The story that emerges from Gray's poems and letters is thus "a double narrative of interlocking 'personal histories': (1) his heroic engagement with the reigning power of Milton's achievement and with his precedential model for a literary career, both fueling Gray's drive toward the status of Poet in his own right, not of mere Miltonic imitator; and (2) his equally heroic struggle to come to terms with his own sexuality, with his love for West, with his all-absorbing grief at West's early death, and finally with his late-life love of, and abandonment by, Bonstetten" (7).

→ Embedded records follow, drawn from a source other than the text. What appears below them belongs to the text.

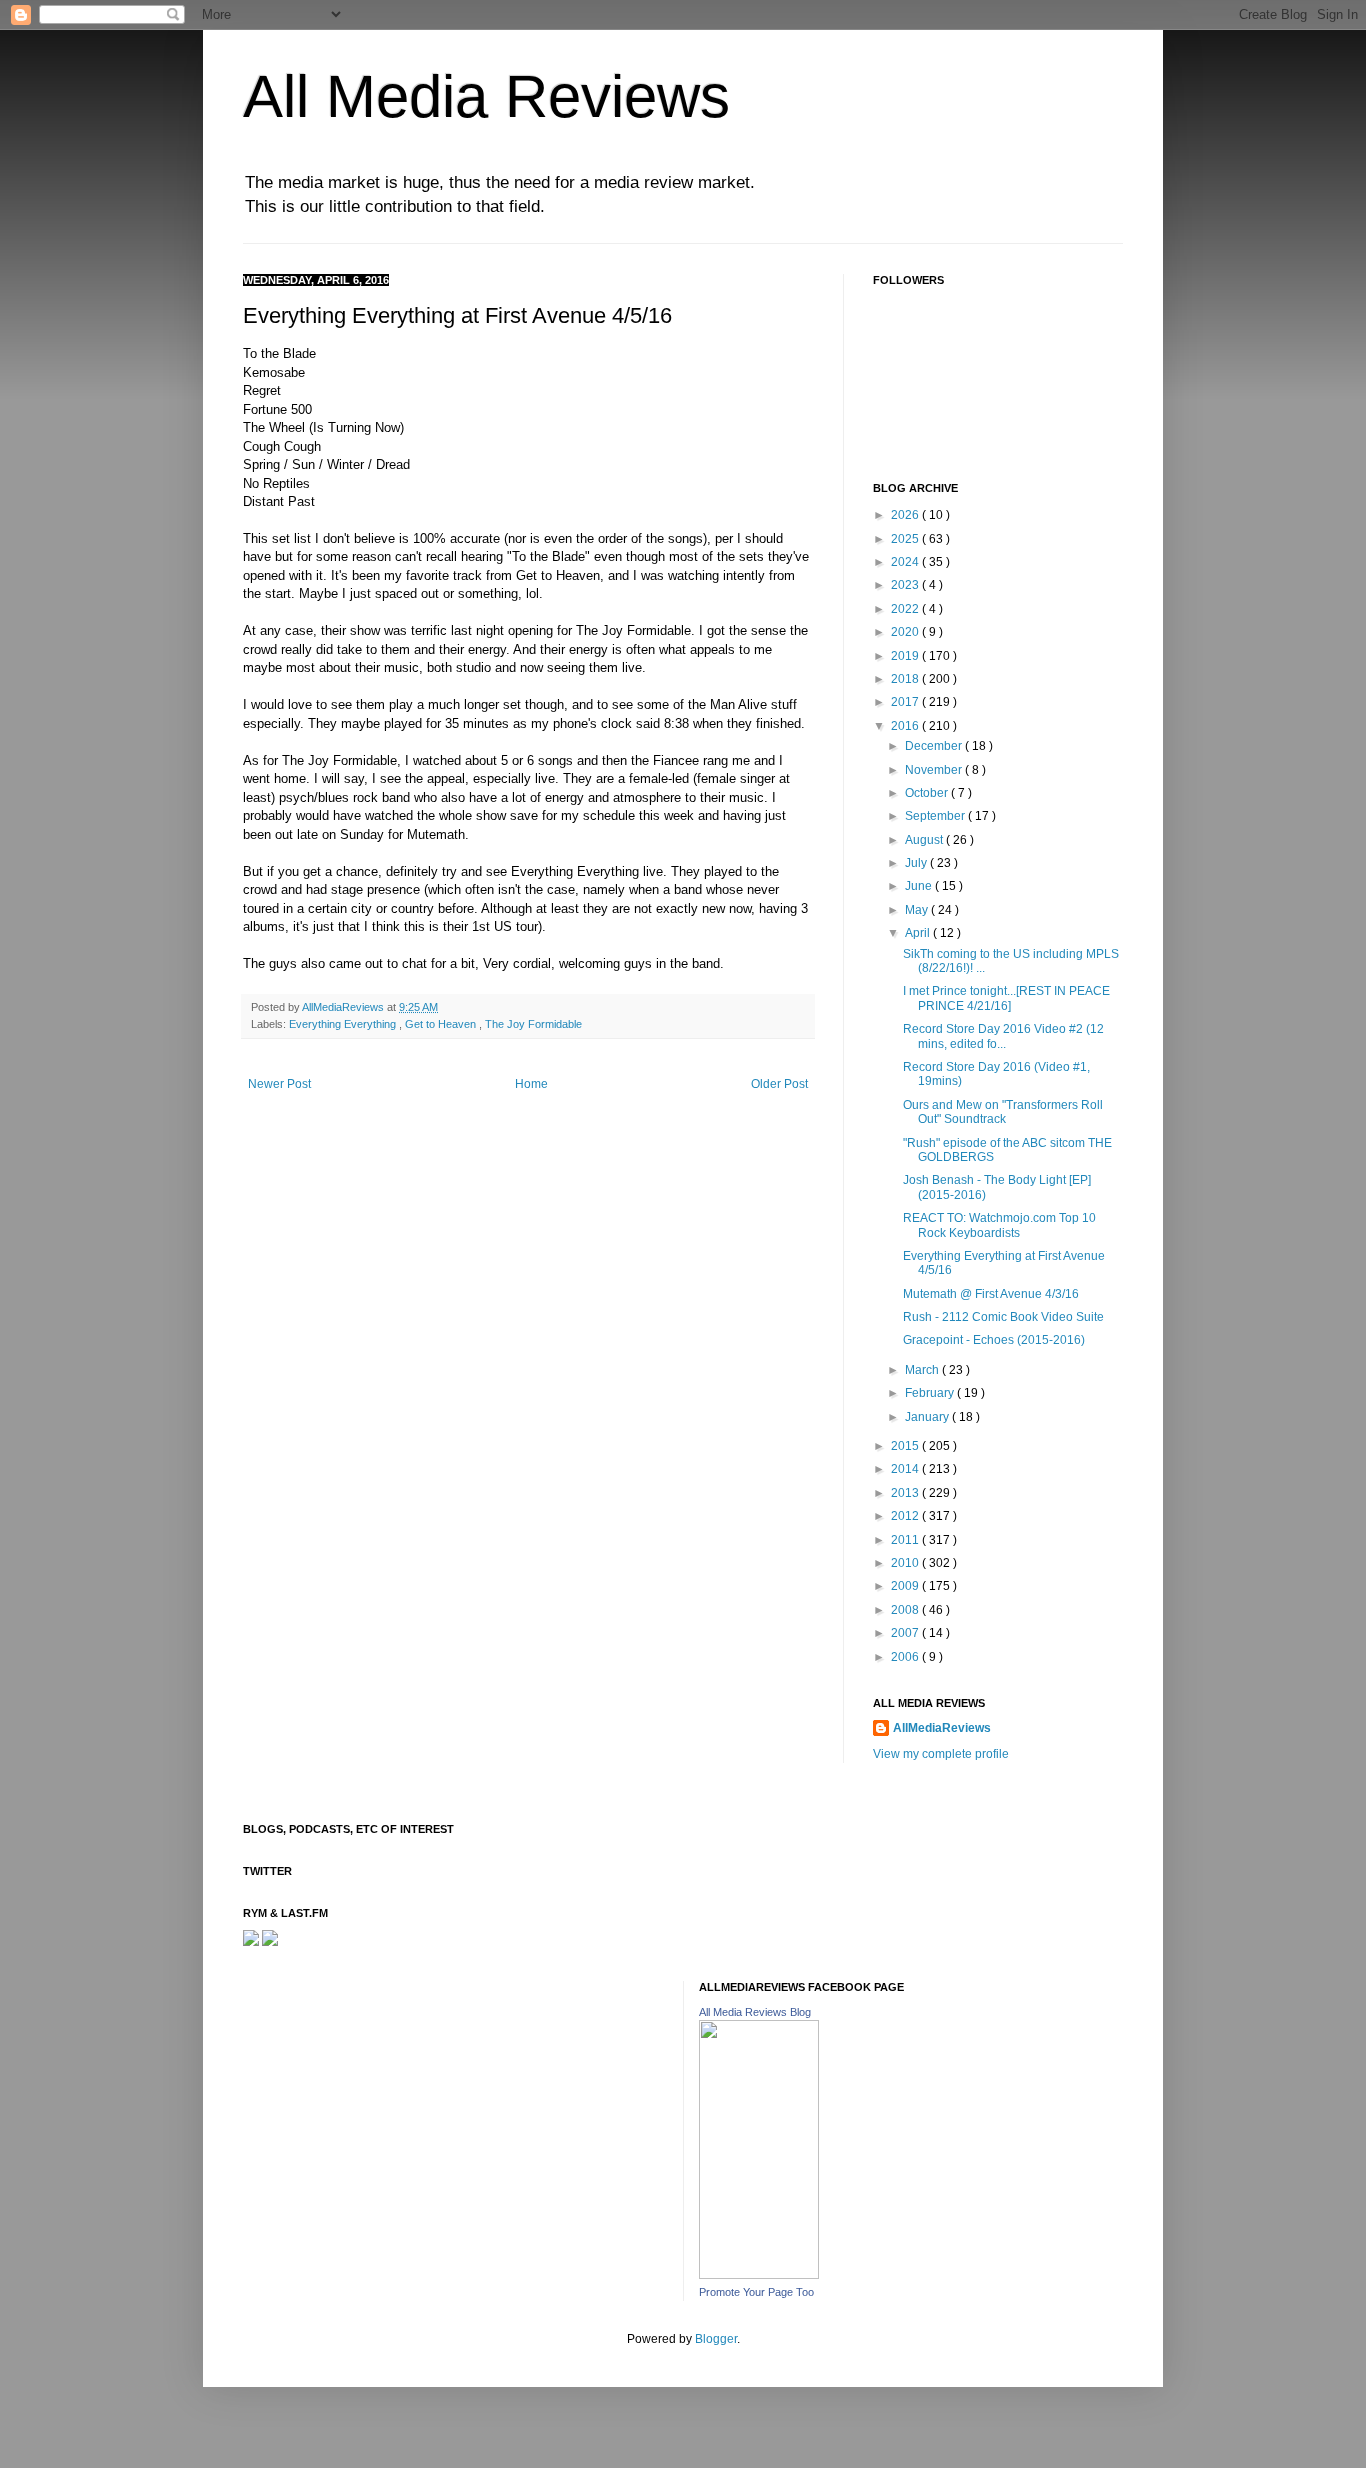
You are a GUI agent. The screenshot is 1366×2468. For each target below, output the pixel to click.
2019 (906, 656)
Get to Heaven (442, 1024)
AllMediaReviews (344, 1007)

Following the introduction, the book accordingly sets out "The Miltonic Background," as Chapter 2 is called, followed by two chapters on Gray's relationship with West, their correspondence, and the meaning of the Quadruple Alliance during and after the edenic Eton days: "Gray, West, and Epistolary Encoding" and "Gray, West, Walpole, and the Letters." Having set up this dual structure, Gleckner then in four consecutive chapters ("The Poems" I, II, III, and IV) takes the reader through Gray's career as it is constituted by the ways in which Gray's two personal narratives "interlock, intersect, interanimate with, even at times serve as surrogates (or metonymies) for, each other" (8).